As US Treasury Secretary Jacob J Lew tours EU capitals to push for tougher banking regulations, European Parliament legislators and officials from Greece, which holds the EU’s rotating presidency, begin talks in Brussels today to create a central agency for saving or shuttering eurozone banks before elections in May.
When EU finance ministers settled on a blueprint in December, European Central Bank president Mario Draghi “strongly” welcomed the plan, though it diverged from the ECB’s position.
The parliament’s stance is closer to the original proposal made in July by Michel Barnier, the EU’s financial services chief.
“With the political clock ticking in Brussels, and with evidence of regulatory fatigue on a number of fronts, it’s all about reaching a position that allows those concerned to claim that plans for a banking union are moving ahead,” said Richard Reid, a research fellow at the University of Dundee.

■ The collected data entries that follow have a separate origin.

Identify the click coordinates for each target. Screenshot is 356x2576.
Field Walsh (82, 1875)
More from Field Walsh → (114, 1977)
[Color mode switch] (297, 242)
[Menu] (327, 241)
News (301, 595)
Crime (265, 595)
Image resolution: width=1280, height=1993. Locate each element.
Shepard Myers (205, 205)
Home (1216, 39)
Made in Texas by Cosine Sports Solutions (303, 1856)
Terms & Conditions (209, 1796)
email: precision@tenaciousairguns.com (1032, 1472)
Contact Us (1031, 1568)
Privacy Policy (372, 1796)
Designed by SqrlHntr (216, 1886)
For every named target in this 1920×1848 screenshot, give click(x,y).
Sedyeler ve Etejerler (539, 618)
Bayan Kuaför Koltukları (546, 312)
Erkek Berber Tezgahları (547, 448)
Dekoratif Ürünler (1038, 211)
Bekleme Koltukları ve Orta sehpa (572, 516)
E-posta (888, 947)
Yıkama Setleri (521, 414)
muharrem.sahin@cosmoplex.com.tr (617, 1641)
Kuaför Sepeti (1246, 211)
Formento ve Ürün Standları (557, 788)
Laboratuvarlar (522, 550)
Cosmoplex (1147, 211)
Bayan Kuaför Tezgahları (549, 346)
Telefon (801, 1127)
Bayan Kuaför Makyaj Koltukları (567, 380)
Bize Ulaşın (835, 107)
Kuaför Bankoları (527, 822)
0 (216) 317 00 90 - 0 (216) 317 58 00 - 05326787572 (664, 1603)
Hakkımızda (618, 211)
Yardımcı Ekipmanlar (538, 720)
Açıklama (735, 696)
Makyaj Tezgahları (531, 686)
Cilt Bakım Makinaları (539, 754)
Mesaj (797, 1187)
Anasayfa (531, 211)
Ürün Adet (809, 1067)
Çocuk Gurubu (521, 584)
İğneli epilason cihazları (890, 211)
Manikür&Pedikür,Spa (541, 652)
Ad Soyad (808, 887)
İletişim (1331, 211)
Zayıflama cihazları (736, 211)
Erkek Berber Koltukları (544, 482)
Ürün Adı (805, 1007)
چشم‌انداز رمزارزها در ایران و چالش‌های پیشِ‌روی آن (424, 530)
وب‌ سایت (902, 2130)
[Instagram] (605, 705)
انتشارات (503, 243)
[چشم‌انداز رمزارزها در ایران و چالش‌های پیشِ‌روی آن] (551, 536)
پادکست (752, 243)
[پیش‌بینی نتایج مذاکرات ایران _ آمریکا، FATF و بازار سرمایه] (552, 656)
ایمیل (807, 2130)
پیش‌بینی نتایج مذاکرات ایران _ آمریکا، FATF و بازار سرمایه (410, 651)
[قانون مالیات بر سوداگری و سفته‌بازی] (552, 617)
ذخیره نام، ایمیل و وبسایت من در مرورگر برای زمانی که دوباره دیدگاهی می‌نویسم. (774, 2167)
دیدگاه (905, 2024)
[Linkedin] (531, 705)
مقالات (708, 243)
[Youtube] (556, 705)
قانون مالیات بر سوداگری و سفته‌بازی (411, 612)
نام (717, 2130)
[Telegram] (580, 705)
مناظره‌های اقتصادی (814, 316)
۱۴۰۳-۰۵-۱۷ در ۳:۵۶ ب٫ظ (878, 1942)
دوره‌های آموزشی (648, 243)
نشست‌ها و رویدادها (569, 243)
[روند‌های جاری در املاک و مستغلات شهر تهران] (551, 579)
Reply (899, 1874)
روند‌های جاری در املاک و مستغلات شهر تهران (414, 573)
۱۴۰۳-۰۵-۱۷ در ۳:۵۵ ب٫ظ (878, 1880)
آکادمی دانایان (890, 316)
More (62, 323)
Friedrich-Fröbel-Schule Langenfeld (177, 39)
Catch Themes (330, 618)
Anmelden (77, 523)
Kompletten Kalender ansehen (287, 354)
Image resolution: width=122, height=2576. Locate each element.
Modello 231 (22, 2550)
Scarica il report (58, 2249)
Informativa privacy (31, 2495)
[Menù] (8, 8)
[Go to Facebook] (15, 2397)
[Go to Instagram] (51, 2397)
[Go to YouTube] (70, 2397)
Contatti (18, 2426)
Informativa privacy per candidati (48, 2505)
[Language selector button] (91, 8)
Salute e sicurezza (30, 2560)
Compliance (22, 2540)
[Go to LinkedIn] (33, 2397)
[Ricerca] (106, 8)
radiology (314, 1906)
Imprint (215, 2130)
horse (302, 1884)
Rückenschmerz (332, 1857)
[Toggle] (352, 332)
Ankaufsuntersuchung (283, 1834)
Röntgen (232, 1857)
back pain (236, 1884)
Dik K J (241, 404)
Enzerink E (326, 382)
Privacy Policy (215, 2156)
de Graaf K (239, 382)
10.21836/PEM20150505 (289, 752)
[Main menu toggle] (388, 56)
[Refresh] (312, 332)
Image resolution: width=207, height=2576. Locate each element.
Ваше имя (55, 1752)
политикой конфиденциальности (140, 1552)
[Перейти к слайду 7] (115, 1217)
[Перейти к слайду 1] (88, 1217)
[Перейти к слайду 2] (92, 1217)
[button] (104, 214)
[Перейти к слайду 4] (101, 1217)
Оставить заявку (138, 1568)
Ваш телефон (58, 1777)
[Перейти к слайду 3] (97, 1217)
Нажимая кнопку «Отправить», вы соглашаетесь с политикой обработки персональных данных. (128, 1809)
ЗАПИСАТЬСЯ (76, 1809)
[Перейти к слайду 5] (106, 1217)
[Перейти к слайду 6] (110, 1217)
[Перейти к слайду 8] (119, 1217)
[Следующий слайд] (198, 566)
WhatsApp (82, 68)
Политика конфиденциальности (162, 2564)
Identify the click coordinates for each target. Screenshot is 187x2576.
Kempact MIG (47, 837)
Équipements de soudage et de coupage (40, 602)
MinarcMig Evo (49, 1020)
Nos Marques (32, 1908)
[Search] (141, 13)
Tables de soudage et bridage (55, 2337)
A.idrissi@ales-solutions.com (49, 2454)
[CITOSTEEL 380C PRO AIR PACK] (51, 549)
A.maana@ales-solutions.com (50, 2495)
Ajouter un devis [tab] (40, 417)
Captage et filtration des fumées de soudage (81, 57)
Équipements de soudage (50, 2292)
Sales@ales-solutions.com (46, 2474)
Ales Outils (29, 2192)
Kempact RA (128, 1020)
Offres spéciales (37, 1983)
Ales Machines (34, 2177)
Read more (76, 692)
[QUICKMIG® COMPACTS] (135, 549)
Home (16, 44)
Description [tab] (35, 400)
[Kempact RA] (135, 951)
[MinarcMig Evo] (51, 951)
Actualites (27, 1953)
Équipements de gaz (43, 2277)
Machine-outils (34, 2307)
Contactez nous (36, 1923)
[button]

The Single Resolution Mechanism bill is part of an effort to build a banking union that would sever the financial links between lenders and sovereigns that fuelled Europe’s debt crisis.
Barnier’s proposal for a strong central authority backed by a single fund to cover resolution met with approval from the parliament and the ECB, but faced an initial barrage of German-led complaints from governments, centred on warnings that the blueprint went too far in taking financial decisions out of national hands.
As talks begin, Lew is pressing European officials to follow the US in adopting tougher banking regulations to ensure that American financial firms are not put at a competitive disadvantage.